Research and development
Research and development expenses consist primarily of salaries and benefits
for software engineers, contract development fees, expenses associated with
product translations, costs of computer equipment used in software development,
and facilities expenses. During fiscal years 1998, 1997, and 1996, Autodesk
incurred $122.4 million, $93.7 million, and $78.7 million, respectively, of
research and development expenses (excluding capitalized software development
costs of $2.2 million during fiscal year 1998; no software development costs
were capitalized during fiscal years 1997 and 1996). Research and development
expenses increased both in absolute dollars and as a percentage of net revenues
in fiscal year 1998 due to the addition of software engineers, expenses
associated with the development of new and enhanced products, and incremental
research and development personnel expenses associated with the March 1997
business combination with Softdesk. The increase in research and development
expenses between fiscal years 1996 and 1997 was due to the addition of software
engineers and fiscal year 1997 business combinations. The Company anticipates
that research and development expenses will increase in fiscal year 1999 as a
result of product development efforts by the Company's market groups and
incremental personnel costs. Additionally, the Company intends to continue
recruiting and hiring experienced software developers and to consider the
licensing and acquisition of complementary software technologies and businesses.

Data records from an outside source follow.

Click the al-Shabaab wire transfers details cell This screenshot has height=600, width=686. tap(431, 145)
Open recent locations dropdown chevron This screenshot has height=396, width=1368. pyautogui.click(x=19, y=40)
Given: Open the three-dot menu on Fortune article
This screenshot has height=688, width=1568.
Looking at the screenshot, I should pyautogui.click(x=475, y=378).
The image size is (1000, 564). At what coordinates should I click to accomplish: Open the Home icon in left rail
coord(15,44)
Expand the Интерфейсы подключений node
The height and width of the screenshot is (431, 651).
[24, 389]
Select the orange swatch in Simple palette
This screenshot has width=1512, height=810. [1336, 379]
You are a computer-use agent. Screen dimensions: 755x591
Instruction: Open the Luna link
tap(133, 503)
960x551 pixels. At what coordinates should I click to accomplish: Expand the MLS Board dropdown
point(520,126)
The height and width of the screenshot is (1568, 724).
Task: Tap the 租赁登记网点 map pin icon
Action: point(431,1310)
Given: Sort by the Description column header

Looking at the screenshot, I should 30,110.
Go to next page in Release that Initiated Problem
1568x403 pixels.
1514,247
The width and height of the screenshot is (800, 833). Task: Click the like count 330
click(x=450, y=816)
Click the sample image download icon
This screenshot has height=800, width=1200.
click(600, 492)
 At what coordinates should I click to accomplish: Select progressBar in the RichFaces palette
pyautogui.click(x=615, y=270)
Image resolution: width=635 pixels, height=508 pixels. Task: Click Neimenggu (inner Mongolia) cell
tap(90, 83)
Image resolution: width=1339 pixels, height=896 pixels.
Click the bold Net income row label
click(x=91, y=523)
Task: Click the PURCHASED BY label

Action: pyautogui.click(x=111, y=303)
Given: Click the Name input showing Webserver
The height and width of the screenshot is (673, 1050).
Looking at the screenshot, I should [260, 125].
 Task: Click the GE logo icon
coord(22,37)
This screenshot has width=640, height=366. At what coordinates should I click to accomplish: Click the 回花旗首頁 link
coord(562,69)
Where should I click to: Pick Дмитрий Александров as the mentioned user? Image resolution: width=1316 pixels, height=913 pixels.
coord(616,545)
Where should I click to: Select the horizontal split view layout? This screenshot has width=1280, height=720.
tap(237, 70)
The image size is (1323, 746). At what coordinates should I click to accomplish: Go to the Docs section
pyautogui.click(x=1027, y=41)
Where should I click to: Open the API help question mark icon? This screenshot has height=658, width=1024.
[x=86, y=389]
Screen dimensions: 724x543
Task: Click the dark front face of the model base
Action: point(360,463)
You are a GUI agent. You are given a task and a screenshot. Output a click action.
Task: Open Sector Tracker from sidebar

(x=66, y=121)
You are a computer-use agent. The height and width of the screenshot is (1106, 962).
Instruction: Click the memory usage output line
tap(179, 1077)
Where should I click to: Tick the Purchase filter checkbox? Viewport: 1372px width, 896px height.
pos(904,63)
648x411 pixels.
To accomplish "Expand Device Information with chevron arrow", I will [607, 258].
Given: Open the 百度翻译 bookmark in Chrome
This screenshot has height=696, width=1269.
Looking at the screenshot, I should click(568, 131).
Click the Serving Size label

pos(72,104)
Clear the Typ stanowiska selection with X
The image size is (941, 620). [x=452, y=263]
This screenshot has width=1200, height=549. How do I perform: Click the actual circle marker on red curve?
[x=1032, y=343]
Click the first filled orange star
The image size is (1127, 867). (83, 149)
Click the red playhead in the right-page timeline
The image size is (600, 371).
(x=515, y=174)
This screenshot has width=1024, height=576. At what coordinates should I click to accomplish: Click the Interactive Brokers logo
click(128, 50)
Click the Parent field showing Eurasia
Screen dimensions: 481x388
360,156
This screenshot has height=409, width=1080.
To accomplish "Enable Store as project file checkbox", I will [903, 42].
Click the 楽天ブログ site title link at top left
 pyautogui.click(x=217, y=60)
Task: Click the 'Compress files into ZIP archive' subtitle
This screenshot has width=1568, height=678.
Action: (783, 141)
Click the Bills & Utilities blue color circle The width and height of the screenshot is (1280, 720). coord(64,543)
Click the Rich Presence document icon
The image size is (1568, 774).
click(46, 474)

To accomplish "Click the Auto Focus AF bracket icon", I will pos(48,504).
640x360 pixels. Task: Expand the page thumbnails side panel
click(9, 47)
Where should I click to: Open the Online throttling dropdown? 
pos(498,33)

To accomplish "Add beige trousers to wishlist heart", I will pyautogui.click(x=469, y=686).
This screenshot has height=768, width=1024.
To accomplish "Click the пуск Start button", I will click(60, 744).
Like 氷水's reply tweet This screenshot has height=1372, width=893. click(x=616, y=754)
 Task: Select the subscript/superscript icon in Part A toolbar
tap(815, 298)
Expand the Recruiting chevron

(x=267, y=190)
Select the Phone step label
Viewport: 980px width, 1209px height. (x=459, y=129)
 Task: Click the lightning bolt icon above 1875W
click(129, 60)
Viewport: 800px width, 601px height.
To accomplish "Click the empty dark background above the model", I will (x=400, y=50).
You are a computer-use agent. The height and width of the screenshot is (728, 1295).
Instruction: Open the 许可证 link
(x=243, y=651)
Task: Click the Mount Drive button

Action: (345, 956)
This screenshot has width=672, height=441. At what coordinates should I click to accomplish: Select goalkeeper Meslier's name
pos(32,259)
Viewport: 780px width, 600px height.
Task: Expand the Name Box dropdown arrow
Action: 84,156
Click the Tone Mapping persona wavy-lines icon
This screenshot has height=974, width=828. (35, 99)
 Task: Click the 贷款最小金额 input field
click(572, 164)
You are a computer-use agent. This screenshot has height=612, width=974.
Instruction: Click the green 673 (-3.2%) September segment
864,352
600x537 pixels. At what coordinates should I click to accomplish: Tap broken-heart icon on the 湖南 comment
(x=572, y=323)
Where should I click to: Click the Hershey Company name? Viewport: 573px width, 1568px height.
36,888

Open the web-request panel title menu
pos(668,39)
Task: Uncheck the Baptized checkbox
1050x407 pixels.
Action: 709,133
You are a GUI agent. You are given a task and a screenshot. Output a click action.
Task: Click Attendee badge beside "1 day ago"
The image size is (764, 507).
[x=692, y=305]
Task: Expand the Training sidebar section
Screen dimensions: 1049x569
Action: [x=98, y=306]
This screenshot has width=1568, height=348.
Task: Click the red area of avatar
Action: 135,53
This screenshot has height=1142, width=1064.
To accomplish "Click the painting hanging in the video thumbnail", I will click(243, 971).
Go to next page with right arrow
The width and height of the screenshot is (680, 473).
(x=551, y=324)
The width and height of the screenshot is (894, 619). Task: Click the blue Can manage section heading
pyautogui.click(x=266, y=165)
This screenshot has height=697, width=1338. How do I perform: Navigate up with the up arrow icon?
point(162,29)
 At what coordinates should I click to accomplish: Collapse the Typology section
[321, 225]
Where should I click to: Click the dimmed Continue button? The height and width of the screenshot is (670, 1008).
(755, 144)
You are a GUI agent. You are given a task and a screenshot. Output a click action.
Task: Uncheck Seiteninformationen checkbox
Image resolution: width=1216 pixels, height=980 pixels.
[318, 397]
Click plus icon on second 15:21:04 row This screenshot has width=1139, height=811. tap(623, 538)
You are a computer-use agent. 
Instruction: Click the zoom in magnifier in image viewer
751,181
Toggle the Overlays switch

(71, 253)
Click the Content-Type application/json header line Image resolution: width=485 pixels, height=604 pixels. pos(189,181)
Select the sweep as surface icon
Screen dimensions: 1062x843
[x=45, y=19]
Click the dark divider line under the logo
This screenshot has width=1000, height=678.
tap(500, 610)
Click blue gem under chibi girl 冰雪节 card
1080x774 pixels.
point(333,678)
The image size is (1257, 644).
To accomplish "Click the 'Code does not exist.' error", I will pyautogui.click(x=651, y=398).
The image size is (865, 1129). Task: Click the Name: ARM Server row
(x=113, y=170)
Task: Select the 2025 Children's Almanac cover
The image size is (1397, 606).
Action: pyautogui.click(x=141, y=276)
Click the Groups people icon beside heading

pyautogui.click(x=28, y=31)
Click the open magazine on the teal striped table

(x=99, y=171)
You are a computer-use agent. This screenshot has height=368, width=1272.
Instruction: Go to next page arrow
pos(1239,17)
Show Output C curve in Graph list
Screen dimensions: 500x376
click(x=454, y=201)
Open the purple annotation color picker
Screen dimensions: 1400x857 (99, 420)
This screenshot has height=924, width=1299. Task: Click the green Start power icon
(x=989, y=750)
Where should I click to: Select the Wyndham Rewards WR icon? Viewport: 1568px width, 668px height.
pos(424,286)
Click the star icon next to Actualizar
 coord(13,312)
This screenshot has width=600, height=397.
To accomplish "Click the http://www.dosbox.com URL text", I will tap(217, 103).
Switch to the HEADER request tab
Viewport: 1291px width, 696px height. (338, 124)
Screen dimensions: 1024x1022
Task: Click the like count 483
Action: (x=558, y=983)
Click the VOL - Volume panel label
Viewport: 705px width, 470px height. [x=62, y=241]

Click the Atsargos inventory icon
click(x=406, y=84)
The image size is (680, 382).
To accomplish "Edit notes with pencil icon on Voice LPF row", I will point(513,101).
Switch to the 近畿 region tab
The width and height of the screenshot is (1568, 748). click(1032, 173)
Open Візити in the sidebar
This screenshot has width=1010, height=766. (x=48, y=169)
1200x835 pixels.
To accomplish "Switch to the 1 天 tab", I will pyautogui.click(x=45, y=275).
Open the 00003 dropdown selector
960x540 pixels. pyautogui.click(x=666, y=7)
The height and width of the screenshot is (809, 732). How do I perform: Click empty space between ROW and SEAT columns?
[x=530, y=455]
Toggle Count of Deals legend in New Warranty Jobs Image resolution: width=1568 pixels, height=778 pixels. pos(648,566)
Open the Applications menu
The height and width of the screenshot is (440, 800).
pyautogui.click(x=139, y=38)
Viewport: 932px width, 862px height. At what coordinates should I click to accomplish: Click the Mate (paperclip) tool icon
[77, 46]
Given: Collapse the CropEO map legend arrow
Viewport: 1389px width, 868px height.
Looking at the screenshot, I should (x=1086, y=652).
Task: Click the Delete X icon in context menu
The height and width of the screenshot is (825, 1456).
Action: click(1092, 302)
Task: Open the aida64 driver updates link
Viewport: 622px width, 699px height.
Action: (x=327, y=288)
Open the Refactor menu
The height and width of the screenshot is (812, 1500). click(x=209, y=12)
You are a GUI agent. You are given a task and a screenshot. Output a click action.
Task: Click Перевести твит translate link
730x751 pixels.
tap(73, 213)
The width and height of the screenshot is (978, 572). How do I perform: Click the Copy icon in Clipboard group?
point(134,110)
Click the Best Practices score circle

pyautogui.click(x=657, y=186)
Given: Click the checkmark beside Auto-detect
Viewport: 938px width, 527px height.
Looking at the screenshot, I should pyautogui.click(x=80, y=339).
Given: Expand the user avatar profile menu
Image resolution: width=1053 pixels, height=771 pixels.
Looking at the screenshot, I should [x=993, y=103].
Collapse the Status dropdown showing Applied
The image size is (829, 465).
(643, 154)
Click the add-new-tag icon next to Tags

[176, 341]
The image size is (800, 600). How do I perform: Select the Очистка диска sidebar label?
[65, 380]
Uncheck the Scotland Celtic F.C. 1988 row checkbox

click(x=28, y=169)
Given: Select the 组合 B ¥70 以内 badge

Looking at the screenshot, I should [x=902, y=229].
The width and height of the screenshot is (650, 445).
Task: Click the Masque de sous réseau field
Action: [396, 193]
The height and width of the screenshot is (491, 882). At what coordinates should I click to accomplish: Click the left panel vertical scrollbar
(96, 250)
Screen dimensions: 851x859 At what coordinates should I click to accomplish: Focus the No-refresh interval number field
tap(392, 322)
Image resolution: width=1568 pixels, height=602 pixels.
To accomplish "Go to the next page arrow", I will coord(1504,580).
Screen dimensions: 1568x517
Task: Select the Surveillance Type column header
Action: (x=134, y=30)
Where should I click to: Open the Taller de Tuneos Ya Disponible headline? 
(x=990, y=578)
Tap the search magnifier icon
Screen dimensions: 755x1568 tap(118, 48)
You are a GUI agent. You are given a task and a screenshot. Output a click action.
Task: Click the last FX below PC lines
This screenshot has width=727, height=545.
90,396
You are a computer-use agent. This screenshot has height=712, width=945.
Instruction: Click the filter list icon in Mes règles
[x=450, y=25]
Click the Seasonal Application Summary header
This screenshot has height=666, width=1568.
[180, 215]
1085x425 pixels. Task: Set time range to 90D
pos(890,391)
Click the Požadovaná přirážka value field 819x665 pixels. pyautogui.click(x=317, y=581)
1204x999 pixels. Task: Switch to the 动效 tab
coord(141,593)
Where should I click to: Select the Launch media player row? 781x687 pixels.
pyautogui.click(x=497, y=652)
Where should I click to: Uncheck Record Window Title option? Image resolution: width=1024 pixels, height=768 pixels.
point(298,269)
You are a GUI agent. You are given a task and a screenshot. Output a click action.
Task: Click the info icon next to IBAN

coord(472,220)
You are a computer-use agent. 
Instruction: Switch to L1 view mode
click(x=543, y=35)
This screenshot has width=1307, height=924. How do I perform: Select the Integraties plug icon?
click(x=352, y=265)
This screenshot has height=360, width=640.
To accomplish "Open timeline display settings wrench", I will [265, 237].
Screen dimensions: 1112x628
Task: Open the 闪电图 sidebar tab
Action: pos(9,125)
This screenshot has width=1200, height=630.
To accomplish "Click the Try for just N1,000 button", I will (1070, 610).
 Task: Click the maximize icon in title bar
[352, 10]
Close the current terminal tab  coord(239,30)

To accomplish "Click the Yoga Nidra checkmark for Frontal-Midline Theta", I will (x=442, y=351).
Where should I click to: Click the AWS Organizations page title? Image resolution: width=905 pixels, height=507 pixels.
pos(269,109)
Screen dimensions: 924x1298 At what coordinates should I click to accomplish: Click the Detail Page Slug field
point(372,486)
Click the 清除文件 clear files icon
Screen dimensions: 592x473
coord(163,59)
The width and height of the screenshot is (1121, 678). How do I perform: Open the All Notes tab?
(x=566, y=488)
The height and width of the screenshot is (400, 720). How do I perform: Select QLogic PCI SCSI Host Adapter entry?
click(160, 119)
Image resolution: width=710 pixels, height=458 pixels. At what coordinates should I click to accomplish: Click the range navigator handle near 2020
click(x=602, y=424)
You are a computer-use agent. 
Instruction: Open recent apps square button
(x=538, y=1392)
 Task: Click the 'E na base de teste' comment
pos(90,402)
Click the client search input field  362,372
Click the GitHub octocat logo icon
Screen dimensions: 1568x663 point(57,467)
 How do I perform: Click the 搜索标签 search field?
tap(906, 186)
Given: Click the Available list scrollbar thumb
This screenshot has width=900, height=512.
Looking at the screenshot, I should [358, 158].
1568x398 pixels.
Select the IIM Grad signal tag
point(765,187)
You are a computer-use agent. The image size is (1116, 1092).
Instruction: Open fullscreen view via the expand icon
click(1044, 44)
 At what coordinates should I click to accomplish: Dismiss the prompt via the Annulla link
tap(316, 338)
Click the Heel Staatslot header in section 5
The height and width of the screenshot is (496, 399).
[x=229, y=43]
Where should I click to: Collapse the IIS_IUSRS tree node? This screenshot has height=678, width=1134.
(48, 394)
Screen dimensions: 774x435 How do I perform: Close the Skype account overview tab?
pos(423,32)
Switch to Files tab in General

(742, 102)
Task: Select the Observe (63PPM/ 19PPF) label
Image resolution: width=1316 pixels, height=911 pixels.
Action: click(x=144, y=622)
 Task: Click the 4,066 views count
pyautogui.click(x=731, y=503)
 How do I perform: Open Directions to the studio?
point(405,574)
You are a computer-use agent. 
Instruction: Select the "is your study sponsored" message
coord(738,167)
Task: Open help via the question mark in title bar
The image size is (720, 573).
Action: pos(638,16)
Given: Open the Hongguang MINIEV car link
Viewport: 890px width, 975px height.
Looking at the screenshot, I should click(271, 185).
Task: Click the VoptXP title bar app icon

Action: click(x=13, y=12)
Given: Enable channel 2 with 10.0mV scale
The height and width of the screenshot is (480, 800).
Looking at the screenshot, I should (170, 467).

General and administrative
General and administrative expenses include the Company's information systems,
finance, human resources, legal, purchasing, and other administrative
operations. Fiscal year 1998 general and administrative expenses of $88.9
million increased 20 percent from the $74.3 million recorded in the prior fiscal
year, primarily due to higher employee-related costs and amortization expense
associated with intangible assets recorded in connection with the acquisition of
Softdesk, Inc. Fiscal year 1997 general and administrative expenses decreased 2
percent from fiscal year 1996 spending of $76.1 million reflecting lower
professional fees, partially offset by increased expenses to maintain and expand
the Company's worldwide information systems. The Company currently expects that
general and administrative expenses in the coming year will increase to support
spending on infrastructure, including continued investment in Autodesk's
worldwide information systems and making any additional corrections to the
Company's hardware, software, and products for compliance in the year 2000.
Nonrecurring Charges
On March 31, 1997, Autodesk issued approximately 2.9
million shares of its common stock for all outstanding shares of Softdesk.
Based upon the value of Autodesk stock and options exchanged, the transaction,
including transaction costs, was valued at approximately $94 million. In
connection with the acquisition, the Company recorded a charge for in-process
research and development of $19.2 million, all of which was recorded as a
nonrecurring charge in the fiscal quarter ended April 30, 1997. These charges
reduced net income for the period by approximately $21.1 million ($0.46 per
share on a diluted basis) and reflect the fact the one-time charge for acquired
in-process research and development recorded in connection with the Softdesk
transaction was not deductible for income tax purposes.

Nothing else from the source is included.